Công ty CP Thế giới di động, operating under the brand **Thegioididong.com**, is a leading retailer in Vietnam specializing in a wide variety of consumer electronics, including mobile phones, laptops, tablets, and related accessories. With a commitment to quality and customer satisfaction, our company offers products from top global brands like **Apple**, **Samsung**, **JBL**, and **Anker**.

---

## Product Range

At **Thegioididong.com**, we pride ourselves on providing an extensive selection of products tailored to meet the needs of modern consumers. Our product categories include:

- **Mobile Phones**: The latest models from renowned brands.
- **Laptops**: A wide array of choices for personal and professional use.
- **Accessories**: Mobile and laptop accessories, including cases, chargers, and audio devices.
- **Smartwatches**: Stylish and functional wearables.
- **Refurbished Devices**: High-quality pre-owned phones and laptops with great value.
- **Utility Services**: Bill payments, insurance, and even travel eSim purchases.

---

## Customer Experience

We aim to create a seamless shopping experience by offering services tailored to our customer locations. Promos and pricing are dynamically adjusted according to the customer’s locality, ensuring the best deals. Our online platform allows users to easily navigate and shop with confidence, while our in-store experience is designed to provide hands-on assistance to every shopper.

---

## Company Culture

At **Thế giới di động**, our culture is built on valuing our employees and fostering their growth within a collaborative environment. We emphasize:

- **Innovation**: Encouraging new ideas and adaptive solutions in a fast-evolving market.
- **Teamwork**: Working together to achieve common goals and enhance customer satisfaction.
- **Integrity**: Upholding the highest ethical standards in all our interactions.

---

## Careers at Thế giới di động

We believe our people are our greatest asset. As a rapidly growing company, we are constantly on the lookout for passionate individuals to join our team. Opportunities exist in various areas, from retail positions to IT and supply chain management. We provide competitive compensation, professional development programs, and a vibrant workplace that embraces diversity.

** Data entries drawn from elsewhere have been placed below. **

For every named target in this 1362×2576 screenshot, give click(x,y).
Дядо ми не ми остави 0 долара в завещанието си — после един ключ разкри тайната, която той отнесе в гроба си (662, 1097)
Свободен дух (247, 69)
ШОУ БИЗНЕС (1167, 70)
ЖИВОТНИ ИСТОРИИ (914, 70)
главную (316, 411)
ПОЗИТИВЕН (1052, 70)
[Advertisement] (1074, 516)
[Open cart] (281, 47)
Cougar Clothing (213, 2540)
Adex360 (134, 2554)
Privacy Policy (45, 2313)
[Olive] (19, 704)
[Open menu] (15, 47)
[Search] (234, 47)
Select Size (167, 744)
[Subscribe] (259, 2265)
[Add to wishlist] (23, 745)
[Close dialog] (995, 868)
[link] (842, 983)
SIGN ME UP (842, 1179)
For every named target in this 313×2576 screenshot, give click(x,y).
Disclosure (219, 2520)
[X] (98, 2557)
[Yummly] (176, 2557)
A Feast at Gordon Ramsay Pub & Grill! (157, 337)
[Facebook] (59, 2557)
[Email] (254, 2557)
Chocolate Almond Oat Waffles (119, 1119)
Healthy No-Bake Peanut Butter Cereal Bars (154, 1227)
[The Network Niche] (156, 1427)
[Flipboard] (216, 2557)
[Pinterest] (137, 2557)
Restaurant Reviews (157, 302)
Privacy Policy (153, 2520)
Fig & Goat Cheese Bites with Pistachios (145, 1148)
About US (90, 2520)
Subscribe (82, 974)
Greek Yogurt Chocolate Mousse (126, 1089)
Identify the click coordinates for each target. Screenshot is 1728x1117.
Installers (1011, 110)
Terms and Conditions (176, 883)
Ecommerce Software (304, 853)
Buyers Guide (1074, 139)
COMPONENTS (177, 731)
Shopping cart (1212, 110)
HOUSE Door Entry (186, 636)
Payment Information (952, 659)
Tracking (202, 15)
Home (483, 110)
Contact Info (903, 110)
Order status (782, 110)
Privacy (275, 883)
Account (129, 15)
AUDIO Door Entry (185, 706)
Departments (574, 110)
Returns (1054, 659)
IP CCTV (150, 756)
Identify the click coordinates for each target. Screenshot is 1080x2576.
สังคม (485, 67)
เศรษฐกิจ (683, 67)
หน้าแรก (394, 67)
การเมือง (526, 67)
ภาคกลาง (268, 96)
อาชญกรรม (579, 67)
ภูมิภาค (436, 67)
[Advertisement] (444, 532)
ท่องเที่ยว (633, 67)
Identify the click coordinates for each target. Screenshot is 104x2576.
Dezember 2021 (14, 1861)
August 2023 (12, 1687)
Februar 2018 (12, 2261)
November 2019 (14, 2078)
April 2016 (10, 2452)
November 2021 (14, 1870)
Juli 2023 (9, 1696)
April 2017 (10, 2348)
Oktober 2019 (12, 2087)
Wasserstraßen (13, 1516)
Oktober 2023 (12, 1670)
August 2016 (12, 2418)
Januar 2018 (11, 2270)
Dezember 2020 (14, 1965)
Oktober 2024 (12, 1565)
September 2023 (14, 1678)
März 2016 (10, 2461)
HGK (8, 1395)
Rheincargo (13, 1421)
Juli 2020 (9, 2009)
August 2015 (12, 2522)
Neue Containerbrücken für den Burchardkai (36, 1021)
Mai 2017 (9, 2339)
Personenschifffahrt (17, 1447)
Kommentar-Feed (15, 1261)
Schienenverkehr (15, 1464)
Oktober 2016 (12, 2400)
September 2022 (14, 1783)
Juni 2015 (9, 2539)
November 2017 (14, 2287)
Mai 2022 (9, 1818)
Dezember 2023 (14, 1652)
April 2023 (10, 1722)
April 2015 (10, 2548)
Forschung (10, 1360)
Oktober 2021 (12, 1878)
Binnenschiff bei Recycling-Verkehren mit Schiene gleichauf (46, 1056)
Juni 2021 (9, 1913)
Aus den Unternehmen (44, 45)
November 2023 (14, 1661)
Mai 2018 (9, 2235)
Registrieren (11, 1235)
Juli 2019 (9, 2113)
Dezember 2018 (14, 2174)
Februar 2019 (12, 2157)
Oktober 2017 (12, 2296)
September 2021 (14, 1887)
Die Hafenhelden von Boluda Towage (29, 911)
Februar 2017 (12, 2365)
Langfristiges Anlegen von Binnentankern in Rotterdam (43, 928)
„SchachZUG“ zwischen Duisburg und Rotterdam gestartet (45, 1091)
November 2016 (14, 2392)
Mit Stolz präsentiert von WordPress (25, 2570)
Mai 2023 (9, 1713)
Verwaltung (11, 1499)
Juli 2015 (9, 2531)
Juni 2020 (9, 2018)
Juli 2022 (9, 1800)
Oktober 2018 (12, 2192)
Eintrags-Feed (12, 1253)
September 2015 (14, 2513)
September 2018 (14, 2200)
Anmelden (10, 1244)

**Join Us!** Discover exciting career opportunities at [Thegioididong Jobs](#).

---

## Connect with Us

To learn more about our products, services, and career opportunities, visit our website at [Thegioididong.com](https://thegioididong.com). Follow us on social media for the latest updates and promotions.

---

**Công ty CP Thế giới di động**  
Your trusted source for technology in Vietnam!  
**Contact Us:** info@thegioididong.com

--- 

Thank you for considering Công ty CP Thế giới di động! We look forward to serving you and welcoming you to our team.